Tupelo
Tupelo is a language-agnostic tuplespace for coordination of distributed programs. It is designed for distribution of both computation and storage, on disk and in memory, with pluggable storage adapters. Its programming model is small and semantically transparent: there are tuples (built from arrays, hashes, and scalars), a few operations on tuples (read, write, take), and transactions composed of these operations. This data-centric model, unlike RPC and most forms of messaging, decouples application endpoints from each other, not only in space and time, but also in referential structure: processes refer to data rather than to other processes or to channels.
Tupelo is inspired by Masatoshi Seki's Rinda in the Ruby standard library, which in turn is based on David Gelernter's Linda. The programming models of Tupelo and Rinda are similar, except for the lack of transactions in Rinda. However, the implementations of the two are nearly opposite in architectural approach.
This repository contains the reference implementation in Ruby, with documentation, tests, benchmarks, and examples. Implementations in other languages must communicate with this one.
News
-
2014-June-26: Slides and videos from my talk on Calvin, which has some ideas in common with tupelo (plus a lot more):
-
2014-April-7: Want to use these fancy stores inside a client that you run from the command line? See here and here.
-
2014-April-1: Riemann example uses more stores in various roles:
- sqlite store for the consumer replicas, with indexes for
- service/host/time
- tags
- custom data
- rbtree store for the expirer
- hash store for the alerter
- sqlite store for the consumer replicas, with indexes for
-
2014-March-19: release 0.21
- correct use of
store
andspace
terms everywhere - sqlite example improvements
- API additions
- tuplestores can define #find_all_matches_for
- for efficient search in #read_all
- msgpack and json options to deserialize keys as symbols
- invoke via Client option and tup switch
- tuplestores can define #find_all_matches_for
- correct use of
See also https://github.com/vjoel/tupelo/releases.
Documentation
Introductory
In Depth
Big Picture
Internals
Talk
Getting started
-
Install ruby 2.0 or 2.1 (not 1.9) from http://ruby-lang.org. Examples and tests will not work on Windows (they use fork and unix sockets) or JRuby, though probably the underying libs will (using tcp sockets on Windows).
-
Install the gem and its dependencies (you may need to
sudo
this):gem install tupelo
-
Try running tup:
$ tup >> w ["hello", "world"] >> ra => [["hello", "world"]] >> t [nil, nil] => ["hello", "world"]
-
Take a look at the FAQ, the tutorial, and the many examples.
Applications
Tupelo is a flexible base layer for various distributed programming patterns and techniques, which are explored in the examples: job queues, shared configuration and state, load balancing, service discovery, in-memory data grids, message queues, publish/subscribe, dataflow, map-reduce, and both optimistic and pessimistic (lock/lease) concurrency control.
Tupelo can be used to impose a unified transactional structure and distributed access model on a mixture of programs and languages (polyglot computation) and a mixture of data stores (polyglot persistence), with consistent replication.

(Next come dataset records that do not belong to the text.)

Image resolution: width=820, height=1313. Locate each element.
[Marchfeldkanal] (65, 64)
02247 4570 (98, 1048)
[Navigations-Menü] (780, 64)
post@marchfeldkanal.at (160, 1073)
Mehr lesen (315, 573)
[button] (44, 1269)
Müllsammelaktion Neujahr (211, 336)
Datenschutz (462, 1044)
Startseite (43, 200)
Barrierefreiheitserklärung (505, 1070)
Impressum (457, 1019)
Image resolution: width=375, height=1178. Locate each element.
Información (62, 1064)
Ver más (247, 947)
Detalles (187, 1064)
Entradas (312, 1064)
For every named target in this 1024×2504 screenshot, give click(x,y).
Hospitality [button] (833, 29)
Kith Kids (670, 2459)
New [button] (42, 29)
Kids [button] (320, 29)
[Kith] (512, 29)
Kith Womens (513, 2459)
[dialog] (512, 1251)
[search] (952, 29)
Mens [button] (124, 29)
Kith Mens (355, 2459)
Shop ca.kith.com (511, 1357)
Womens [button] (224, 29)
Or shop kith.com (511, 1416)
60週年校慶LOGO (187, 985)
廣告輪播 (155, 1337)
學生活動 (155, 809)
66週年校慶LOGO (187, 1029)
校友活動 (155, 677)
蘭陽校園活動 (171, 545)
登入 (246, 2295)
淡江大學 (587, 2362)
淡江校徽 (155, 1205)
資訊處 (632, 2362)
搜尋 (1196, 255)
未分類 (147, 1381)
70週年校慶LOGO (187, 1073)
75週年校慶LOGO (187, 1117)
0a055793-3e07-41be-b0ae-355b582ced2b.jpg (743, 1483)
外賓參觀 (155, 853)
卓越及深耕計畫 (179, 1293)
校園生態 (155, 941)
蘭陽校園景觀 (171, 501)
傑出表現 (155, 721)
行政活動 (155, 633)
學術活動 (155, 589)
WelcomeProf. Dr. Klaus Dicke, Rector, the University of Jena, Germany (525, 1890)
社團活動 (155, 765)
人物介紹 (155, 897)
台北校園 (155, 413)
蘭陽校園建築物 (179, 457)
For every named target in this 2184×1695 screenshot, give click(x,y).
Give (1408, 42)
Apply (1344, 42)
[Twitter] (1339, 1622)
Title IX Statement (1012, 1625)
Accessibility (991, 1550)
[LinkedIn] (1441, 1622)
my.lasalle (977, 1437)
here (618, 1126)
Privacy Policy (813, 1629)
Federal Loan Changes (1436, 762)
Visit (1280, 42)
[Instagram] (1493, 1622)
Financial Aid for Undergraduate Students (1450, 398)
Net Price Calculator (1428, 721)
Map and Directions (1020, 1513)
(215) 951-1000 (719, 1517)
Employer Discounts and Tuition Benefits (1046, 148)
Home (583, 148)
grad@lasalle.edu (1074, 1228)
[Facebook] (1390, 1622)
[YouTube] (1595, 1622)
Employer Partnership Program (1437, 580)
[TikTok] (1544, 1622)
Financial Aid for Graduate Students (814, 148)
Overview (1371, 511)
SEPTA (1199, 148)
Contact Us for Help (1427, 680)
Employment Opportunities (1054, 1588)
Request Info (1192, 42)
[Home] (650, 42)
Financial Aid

See the example section below and the examples directory.
Limitations
Bottleneck
The main limitation of tupelo is that, except for read-only operations, all tuple operations pass through a single process, the message sequencer.
The sequencer has minimal state and minimal computation. The state is just a counter and the network connections (no storage of tuples or other application data). The computation is just counter increment and message dispatch (no transaction execution or searches). A transaction requires just one message (possibly with many recipients) to pass through the sequencer. The message sequencer can be light and fast.
Nevertheless, this process is a bottleneck. Each message traverses two hops, to and from the sequencer. Each tupelo client must be connected to the sequencer to transact on tuples (aside from local reads).
Tupelo will always have this limitation. It is essential to the design of the system. By accepting this cost, we get some benefits, discussed in the next section.
Clients may communicate other data over side channels that do not go through the sequencer. For example, they can use the tuplespace to coordinate task assignments, data locations (perhaps external to the tuplespace), TCP hosts and ports, and other metadata, and then use direct connections for the data. The archiver, which is a special client that brings newly connected clients up to date, is another example of direct client-to-client connections.
Other limitations
The message sequencer is also a SPoF (single point of failure), but this is not inherent in the design. A future version of tupelo will have options for failover or clustering of the sequencer, perhaps based on raft, with a cost of increased latency and complexity. (However, redundancy and failover of application data and computation is supported by the current implementation; app data and computations are distributed among the client processes.)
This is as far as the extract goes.